TurboQuant could be a key step in this direction.
And people would prefer to run a model locally for 'free' (not counting the energy cost) rather than paying for an LLM subscription.
Ding, ding, ding --- we have a winner.
https://techstartups.com/2026/03/26/nvidia-backed-ai-startup...
Cynicism makes you sound smart. Optimism makes you successful.
The cynicism around this technology is everywhere, even though it clearly has real power to solve problems. It is a technology which enables so many use cases that were impossible before, that makes it very highly hyped/expected. And that is causing an immune (over) reaction by natural skeptics, that's an error.
People need to take a measured, reality based, view of how the technology is being used today, the adoption curve, and the increase in capabilities over time.
It's clearly being used strongly, and may even be revolutionary.
Bubbles burst when there's no 'there' there. AI has an undeniable 'there'—the only question is the timing of the ROI.
At this rate, I’d almost prefer to talk on a private mailing list with vetted resumes.
"No longer?" It never was.
Especially with AI boosters being allowed to degrade the comments section and shilling their paid blogs and violating the HN guidelines.
A bubble doesn't necessarily mean that the the underlying tech/innovation isn't useful. It's a financial and economic phenomenon that is pretty well understood and researched:
- During the hype cycle, investors tend to overestimate the short to mid term effects and underestimate the long term effects.

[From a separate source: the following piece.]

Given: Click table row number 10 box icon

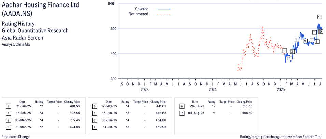Looking at the screenshot, I should pyautogui.click(x=182, y=113).
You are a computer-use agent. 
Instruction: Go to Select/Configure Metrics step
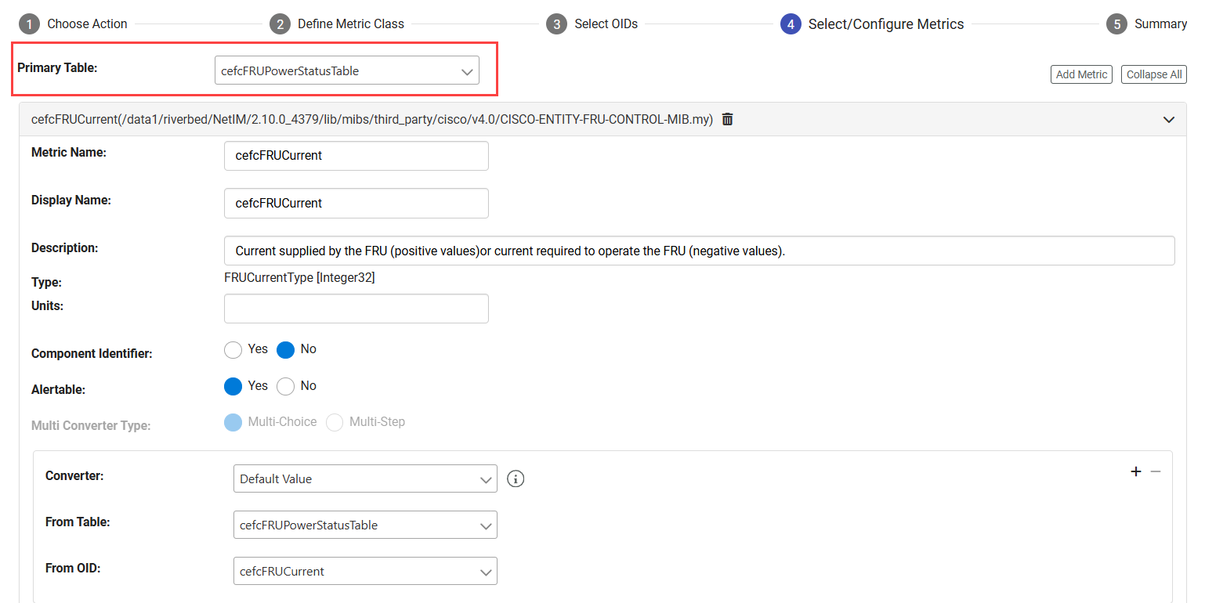coord(791,24)
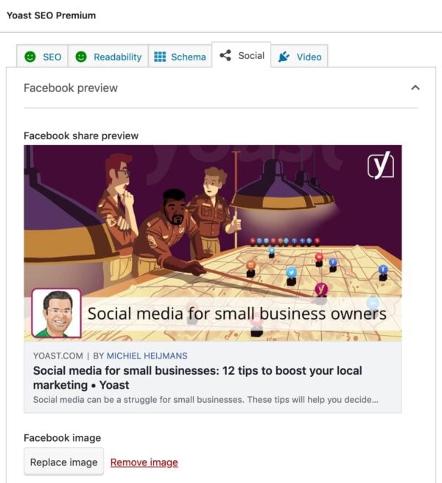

- It's near impossible to pick the winners in advance, and research has shown that investors underestimate how many losers there will be.
- The financial system/market works very well when there are localized issues with debt. Those get seemingly automatically detected and repaired. But broad increases in credit not so much. Those spread into the whole system in non-obvious and complex ways and destabilize the whole system, which can lead to very large corrections.
etc.
Personally I'd say that it's a problem that prices of consumer goods go up that far to satisfy this part of the market. We could need a more sensible way to advance the technology.
In my opinion this is incomparable to what we are seeing with agentic AI that is rapidly replacing handwriting code.
I figure chances are AI is not going to stop here.
- AI is a genuinely transformative technology on par with the internet and on track to probably surpass the smartphone
- The inflated valuations, the circular flows of money (or "money"), and the financial cup-shell game mean that the players of the game are all a few bad weeks away from catastrophe. This is, of course, nothing new for SV -- but the scale this time is new. Some believe it will soon collapse -- "bubble," thus.
The question is when will the frontier AI companies turn a profit on said transformative technology since other than NVIDIA and big tech, it is losing them tens of billions and who will survive a crash when it comes.
This is when you know you are in a bubble when people with a clear financial incentive are going on to newsletters, podcasts and posting extremely outlandish predictions to sell the public on something.
The amount of engineers becoming snake-oil salesmen and vibe-coders becoming cybersecurity experts overnight selling AI courses is a good indicator which I am looking at.
This is good. It's how you know they lacked the intellectual rigour required to be engineers in the first place and thus never were.
Things look different from within a bubble, you need an outside perspective.